The book “The House of Gucci: A Sensational Story of Murder, Madness, Glamour, and Greed” by Sara Gay Forden was already ripe for a Hollywood adaptation for its mere existence. Filmed on location, primarily set in the 1980s fashion industry, and stocked with actors like Al Pacino and Jeremy Irons, this House is ready-made for a scandalous offering to the awards-season gods. After adding Lady Gaga and Jared Leto with a few sports cars and a little tax evasion, the only thing missing is a big name director. With Ridley Scott at the helm and everything going for it, House of Gucci should have a salivating true-crime-loving audience and the solid attention of awards voters, right?
For a story like this to work, the players must be shown as bigger than life, yet what viewers are given feels small, caricatures instead of characters, helped along by a bizarre sense of whimsy and polluted with pedestrian soundtrack choices that grate against the film score.
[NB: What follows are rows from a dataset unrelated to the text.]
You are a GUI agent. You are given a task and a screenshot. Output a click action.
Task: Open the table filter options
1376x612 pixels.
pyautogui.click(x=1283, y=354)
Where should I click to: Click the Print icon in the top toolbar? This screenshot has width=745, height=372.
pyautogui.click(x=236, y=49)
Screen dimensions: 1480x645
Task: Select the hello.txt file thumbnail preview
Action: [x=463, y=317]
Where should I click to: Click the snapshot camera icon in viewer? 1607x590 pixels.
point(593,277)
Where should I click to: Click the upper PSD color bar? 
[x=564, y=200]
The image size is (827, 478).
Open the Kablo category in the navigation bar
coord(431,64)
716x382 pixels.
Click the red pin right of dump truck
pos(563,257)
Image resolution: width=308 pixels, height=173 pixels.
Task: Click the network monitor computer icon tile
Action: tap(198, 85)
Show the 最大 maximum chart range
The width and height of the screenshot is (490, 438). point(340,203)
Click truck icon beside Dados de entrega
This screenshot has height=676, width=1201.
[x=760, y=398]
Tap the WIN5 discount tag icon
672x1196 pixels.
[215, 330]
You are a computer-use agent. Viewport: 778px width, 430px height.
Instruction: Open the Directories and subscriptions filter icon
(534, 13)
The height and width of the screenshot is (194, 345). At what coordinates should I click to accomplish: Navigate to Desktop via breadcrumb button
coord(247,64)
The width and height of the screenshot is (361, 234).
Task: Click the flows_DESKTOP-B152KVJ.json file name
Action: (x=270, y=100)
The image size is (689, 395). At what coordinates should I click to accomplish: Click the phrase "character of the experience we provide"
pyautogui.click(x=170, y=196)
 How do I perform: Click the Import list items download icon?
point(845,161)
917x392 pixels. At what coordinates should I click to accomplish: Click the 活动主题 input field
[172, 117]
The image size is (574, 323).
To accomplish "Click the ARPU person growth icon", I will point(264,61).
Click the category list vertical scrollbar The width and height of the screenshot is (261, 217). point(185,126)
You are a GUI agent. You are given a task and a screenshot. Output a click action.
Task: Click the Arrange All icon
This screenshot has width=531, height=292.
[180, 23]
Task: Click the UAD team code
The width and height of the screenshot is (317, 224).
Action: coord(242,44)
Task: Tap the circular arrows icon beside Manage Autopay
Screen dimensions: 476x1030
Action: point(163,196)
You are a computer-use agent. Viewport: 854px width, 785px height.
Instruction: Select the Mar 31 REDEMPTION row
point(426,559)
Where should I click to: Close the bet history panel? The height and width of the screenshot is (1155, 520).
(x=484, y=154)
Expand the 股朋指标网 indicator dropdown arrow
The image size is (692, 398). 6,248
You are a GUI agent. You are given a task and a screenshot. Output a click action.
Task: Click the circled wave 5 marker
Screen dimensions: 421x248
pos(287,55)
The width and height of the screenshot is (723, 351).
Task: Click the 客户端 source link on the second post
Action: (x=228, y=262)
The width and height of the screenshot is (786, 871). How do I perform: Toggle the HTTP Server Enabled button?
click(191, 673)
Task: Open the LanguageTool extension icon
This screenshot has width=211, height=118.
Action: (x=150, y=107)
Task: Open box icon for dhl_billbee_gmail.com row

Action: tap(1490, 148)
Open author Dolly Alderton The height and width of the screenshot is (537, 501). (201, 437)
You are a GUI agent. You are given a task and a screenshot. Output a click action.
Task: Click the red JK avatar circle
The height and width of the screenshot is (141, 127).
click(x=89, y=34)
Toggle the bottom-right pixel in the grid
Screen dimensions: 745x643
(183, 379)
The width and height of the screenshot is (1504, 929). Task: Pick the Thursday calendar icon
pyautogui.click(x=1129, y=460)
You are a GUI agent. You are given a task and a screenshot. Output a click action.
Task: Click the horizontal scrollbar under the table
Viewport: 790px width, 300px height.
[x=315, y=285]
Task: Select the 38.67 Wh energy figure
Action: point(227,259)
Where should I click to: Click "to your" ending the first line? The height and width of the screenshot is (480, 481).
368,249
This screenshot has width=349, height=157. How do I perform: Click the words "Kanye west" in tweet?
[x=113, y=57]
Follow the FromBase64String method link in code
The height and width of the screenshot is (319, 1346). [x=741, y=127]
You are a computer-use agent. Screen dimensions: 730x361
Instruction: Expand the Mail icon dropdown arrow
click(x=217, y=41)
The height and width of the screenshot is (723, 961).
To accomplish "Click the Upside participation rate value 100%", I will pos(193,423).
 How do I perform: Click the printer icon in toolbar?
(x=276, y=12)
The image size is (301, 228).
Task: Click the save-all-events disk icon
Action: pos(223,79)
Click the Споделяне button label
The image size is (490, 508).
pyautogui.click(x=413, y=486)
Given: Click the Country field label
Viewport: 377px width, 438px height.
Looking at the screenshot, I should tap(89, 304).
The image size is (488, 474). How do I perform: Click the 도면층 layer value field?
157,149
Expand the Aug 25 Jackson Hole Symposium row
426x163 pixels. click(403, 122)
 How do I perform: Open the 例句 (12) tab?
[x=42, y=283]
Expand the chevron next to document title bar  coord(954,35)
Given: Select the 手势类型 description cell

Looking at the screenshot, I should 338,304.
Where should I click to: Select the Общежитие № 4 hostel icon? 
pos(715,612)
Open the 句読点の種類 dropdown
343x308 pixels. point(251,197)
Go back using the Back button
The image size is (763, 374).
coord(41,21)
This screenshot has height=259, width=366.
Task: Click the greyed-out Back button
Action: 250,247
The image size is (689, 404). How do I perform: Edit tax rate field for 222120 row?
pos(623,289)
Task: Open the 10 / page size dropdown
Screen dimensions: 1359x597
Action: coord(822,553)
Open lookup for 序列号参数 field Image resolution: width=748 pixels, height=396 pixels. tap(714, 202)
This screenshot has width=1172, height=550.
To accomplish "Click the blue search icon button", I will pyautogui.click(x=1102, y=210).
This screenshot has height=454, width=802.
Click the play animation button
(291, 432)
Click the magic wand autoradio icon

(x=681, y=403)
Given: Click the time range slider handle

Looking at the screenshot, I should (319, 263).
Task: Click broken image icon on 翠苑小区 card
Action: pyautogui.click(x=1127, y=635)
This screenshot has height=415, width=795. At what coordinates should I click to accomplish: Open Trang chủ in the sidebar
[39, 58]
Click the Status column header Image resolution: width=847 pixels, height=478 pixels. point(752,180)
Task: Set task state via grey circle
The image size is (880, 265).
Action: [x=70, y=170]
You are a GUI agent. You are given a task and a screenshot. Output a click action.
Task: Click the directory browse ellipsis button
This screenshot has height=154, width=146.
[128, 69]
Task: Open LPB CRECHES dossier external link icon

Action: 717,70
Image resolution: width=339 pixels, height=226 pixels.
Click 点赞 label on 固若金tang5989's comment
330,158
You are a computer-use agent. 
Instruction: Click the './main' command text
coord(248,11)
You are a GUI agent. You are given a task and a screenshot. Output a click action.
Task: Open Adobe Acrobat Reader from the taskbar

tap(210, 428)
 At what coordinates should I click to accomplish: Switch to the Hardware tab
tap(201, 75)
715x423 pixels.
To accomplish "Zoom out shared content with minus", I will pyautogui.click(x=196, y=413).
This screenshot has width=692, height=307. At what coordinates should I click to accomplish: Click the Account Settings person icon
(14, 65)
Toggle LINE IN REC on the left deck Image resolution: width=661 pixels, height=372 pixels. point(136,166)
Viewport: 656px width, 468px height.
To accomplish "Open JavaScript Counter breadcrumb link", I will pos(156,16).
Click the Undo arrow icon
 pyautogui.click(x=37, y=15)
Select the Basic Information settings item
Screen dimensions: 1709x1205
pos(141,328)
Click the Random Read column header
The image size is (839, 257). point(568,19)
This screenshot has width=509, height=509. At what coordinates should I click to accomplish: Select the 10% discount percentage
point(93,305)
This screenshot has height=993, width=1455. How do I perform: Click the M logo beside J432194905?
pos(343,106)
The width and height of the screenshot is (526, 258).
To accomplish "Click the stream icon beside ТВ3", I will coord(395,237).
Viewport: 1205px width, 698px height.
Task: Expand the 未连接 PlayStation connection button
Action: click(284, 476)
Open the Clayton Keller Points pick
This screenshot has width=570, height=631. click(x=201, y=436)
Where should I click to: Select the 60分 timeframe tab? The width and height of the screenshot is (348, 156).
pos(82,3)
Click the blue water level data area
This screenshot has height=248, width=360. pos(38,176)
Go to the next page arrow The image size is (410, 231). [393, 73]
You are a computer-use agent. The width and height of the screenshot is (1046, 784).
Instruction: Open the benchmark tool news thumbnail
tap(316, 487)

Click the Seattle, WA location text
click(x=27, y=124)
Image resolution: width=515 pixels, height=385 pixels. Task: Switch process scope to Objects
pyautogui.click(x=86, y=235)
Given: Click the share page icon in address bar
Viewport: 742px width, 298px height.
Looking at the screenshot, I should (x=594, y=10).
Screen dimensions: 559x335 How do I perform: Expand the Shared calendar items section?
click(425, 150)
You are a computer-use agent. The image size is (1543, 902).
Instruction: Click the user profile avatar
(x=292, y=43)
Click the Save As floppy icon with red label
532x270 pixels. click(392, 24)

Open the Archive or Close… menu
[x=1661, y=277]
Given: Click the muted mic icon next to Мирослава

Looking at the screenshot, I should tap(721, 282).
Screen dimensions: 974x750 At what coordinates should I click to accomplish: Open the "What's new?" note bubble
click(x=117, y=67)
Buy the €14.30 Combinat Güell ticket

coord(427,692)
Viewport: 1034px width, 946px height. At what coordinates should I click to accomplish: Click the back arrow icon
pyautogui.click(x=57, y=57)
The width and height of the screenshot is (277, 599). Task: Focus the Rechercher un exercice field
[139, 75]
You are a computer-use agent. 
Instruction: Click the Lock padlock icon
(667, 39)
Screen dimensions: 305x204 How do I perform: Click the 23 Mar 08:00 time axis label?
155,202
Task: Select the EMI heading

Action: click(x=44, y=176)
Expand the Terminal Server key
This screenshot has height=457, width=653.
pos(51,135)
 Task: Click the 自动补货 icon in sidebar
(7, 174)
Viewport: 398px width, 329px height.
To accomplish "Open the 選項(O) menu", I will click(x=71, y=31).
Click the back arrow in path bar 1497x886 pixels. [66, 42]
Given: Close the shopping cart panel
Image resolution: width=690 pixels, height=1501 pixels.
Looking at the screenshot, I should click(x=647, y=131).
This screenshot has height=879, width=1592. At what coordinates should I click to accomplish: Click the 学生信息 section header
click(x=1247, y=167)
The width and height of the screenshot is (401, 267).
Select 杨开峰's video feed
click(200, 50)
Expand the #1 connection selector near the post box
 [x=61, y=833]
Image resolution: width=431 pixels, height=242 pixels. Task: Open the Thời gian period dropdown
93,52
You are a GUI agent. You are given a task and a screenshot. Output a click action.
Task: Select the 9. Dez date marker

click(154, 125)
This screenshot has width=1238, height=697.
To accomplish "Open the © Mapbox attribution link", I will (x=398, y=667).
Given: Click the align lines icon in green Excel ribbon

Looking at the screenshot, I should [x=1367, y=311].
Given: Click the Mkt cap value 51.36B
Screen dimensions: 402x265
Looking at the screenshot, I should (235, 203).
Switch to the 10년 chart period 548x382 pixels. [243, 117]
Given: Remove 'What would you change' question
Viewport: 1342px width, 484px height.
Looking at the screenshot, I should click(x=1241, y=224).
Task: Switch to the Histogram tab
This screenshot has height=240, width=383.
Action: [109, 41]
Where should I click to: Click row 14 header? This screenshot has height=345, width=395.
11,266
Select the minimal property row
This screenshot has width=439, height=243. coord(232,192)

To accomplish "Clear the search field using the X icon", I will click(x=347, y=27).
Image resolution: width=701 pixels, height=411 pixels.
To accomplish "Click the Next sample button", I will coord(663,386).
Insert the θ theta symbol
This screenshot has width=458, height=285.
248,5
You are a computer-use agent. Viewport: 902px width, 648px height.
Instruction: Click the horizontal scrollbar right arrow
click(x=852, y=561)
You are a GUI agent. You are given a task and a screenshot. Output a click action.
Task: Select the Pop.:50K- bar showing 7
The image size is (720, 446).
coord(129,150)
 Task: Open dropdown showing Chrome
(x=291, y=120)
The first hour clicks along building to something delicious and evil, but just as the details should have become more interesting, it fails to rise above the stereotypical. How did a family supposedly this powerful maintain their status for so long with so little manpower or influence if we’re to believe what made it onto the screen? If the point was to treat the characters like animals in a zoo, laughing and pointing at them through the glass for being what they are, mission accomplished, but doing so renders the climax trivial and the rest of the production unimportant.
While several scenes appear stuffed with plenty of friends and family, the core cast really comes down to just a handful of characters — none of whom are particularly compelling — and shows them going through the motions. A one-hour true-crime documentary could have done the same thing, hit identical bullet points, and clocked in ninety minutes shorter. Pacino and Irons do what they can with the little they got, and Maurizio is the least-engrossing part Adam Driver has played since Kylo Ren in the Star Wars sequels. A Star is Born’s Lady Gaga dominates the screen time, but her Patrizia appears less threatening than even the happiest roles Gaga plays in her music videos, repeating the same if-looks-could-kill expression as a default setting. Only living-caricature Leto in heavy makeup manages to rise above the script, but only because every circus needs a clown.
By the time the film loops back around to the key event that prompted the book and subsequent film, the only shock is how long it took getting there. It doesn’t even bother to show how those responsible were found out, red-meat details omitted so the production could skip to the credits. There’s one bright spot, however: it kept director Scott away from filming another Prometheus sequel, so let’s count our blessings.
House of Gucci is rated R for language, some sexual content, brief nudity, violence, and an epilogue that tells instead of shows.